»»

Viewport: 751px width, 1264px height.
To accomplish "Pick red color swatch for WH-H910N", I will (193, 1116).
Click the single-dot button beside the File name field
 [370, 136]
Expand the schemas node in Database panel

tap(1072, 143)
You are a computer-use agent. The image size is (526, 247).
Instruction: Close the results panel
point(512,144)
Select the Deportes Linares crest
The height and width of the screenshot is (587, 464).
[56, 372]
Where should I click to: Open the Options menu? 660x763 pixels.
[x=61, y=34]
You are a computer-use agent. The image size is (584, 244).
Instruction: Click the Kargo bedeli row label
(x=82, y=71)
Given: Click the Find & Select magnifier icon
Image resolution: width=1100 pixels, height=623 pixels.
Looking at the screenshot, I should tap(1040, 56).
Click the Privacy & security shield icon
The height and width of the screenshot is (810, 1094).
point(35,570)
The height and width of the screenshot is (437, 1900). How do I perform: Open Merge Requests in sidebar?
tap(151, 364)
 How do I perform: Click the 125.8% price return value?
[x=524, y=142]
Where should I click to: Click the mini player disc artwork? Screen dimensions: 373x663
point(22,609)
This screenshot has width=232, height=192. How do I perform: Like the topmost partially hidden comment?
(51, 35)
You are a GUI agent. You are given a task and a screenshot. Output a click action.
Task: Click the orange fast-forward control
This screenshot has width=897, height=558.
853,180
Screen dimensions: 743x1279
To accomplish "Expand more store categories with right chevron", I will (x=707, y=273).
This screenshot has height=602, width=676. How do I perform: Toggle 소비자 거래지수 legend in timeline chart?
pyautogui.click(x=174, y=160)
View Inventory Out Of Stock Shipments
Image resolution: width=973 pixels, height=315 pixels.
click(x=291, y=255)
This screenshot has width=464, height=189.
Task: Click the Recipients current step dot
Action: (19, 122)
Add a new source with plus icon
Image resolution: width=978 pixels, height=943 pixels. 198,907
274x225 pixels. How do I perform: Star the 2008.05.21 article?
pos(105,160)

««

◆ **Written problem**: Quote the items above verbatim, from the first line up to and including the line containing "will (x=707, y=273).".

◆ **Solution for this exercise**:
Viewport: 751px width, 1264px height.
To accomplish "Pick red color swatch for WH-H910N", I will (193, 1116).
Click the single-dot button beside the File name field
 [370, 136]
Expand the schemas node in Database panel

tap(1072, 143)
You are a computer-use agent. The image size is (526, 247).
Instruction: Close the results panel
point(512,144)
Select the Deportes Linares crest
The height and width of the screenshot is (587, 464).
[56, 372]
Where should I click to: Open the Options menu? 660x763 pixels.
[x=61, y=34]
You are a computer-use agent. The image size is (584, 244).
Instruction: Click the Kargo bedeli row label
(x=82, y=71)
Given: Click the Find & Select magnifier icon
Image resolution: width=1100 pixels, height=623 pixels.
Looking at the screenshot, I should tap(1040, 56).
Click the Privacy & security shield icon
The height and width of the screenshot is (810, 1094).
point(35,570)
The height and width of the screenshot is (437, 1900). How do I perform: Open Merge Requests in sidebar?
tap(151, 364)
 How do I perform: Click the 125.8% price return value?
[x=524, y=142]
Where should I click to: Click the mini player disc artwork? Screen dimensions: 373x663
point(22,609)
This screenshot has width=232, height=192. How do I perform: Like the topmost partially hidden comment?
(51, 35)
You are a GUI agent. You are given a task and a screenshot. Output a click action.
Task: Click the orange fast-forward control
This screenshot has width=897, height=558.
853,180
Screen dimensions: 743x1279
To accomplish "Expand more store categories with right chevron", I will (x=707, y=273).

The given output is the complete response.